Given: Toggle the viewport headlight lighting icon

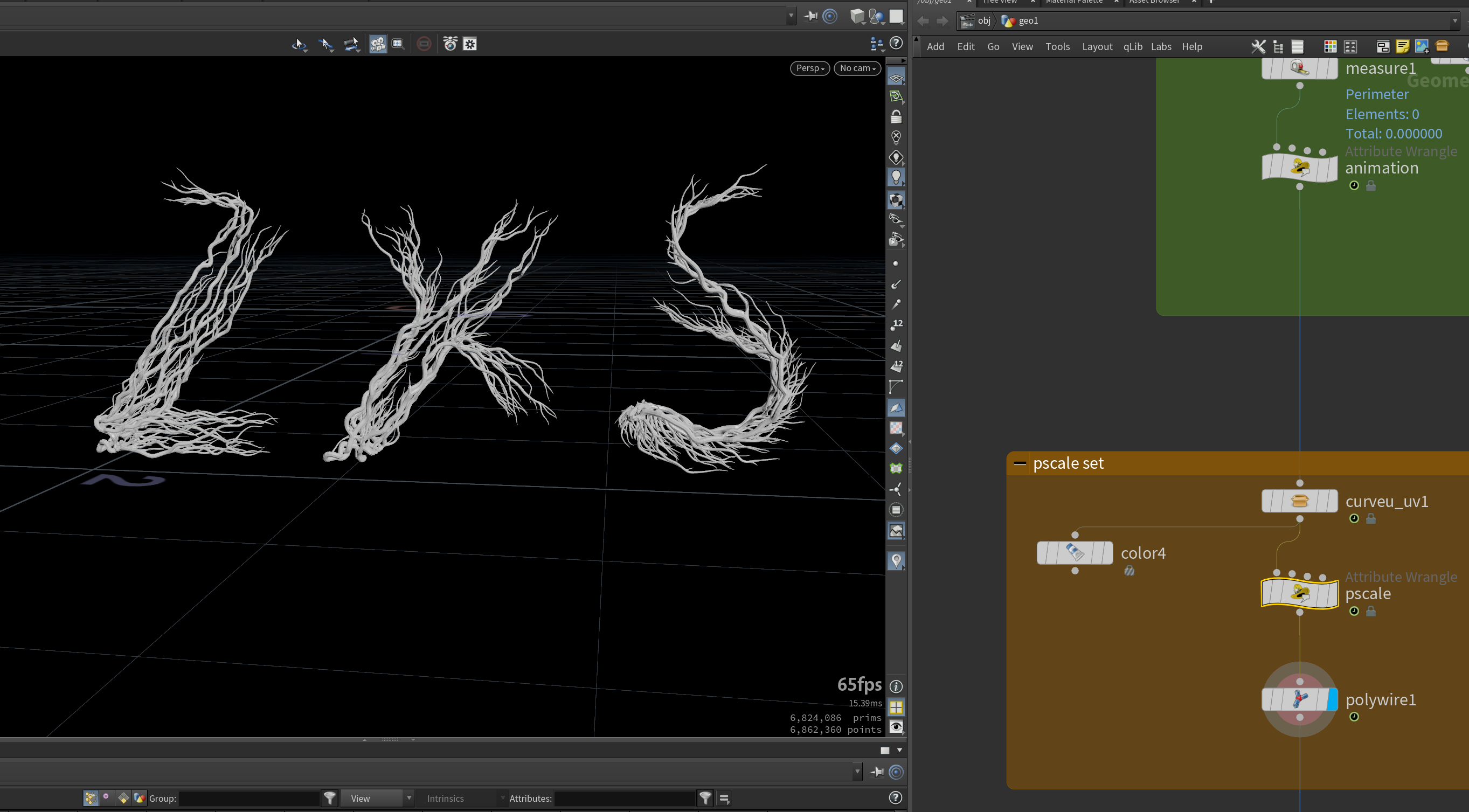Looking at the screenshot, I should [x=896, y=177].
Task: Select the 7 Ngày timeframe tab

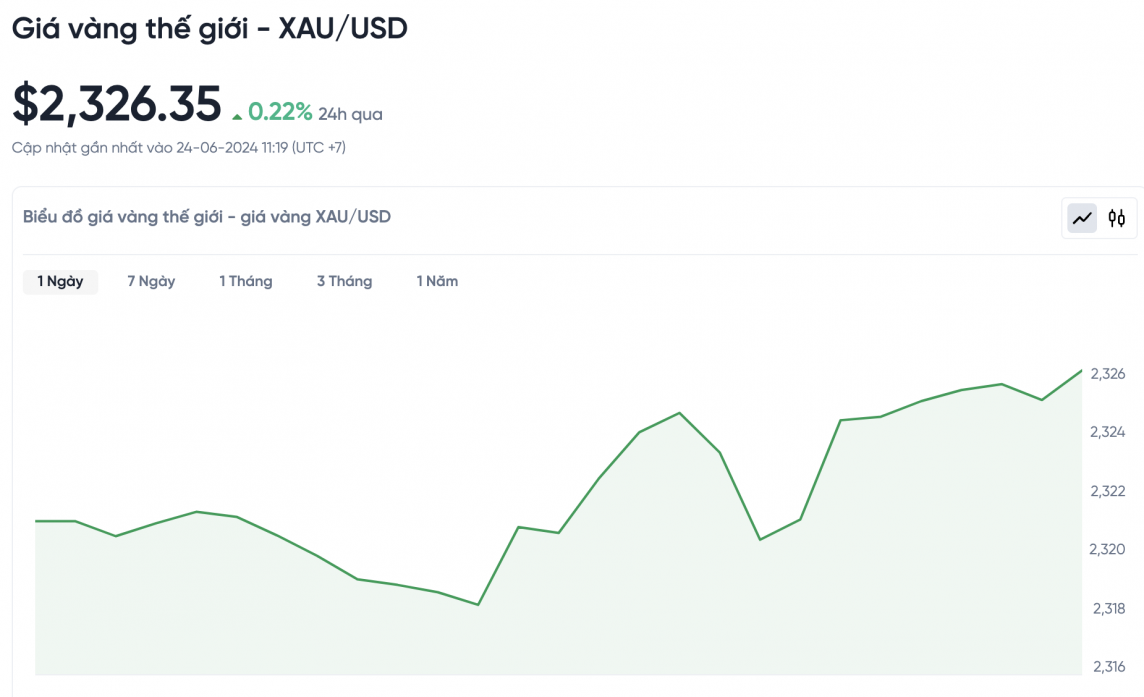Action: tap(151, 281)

...

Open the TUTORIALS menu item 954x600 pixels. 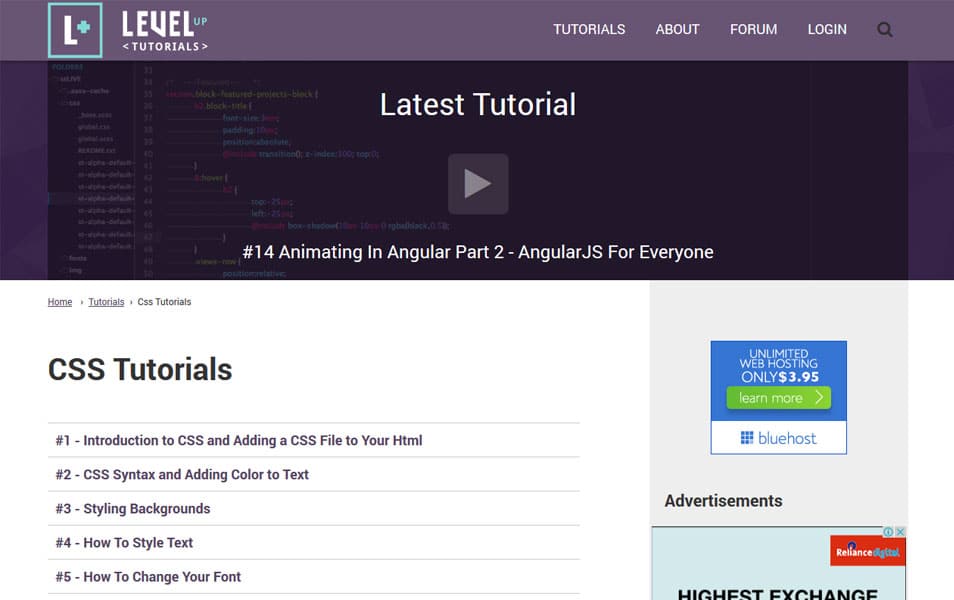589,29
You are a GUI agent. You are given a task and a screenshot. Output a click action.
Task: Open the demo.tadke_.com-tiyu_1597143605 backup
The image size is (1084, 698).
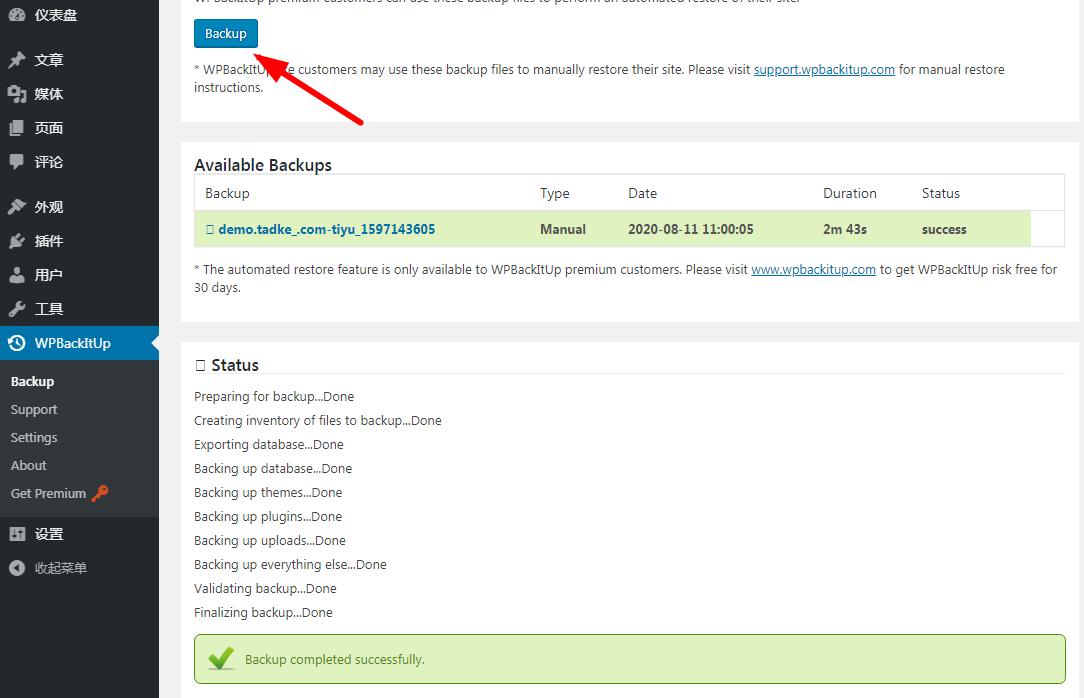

--

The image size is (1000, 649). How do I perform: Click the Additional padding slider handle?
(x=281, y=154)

### Task prompt
Each line in the entries above, starting at the line with "Task: Open the" and ending at the line with "The image size is (1084, 698).", is to be printed exactly, and only those lines.

### Answer section
Task: Open the demo.tadke_.com-tiyu_1597143605 backup
The image size is (1084, 698).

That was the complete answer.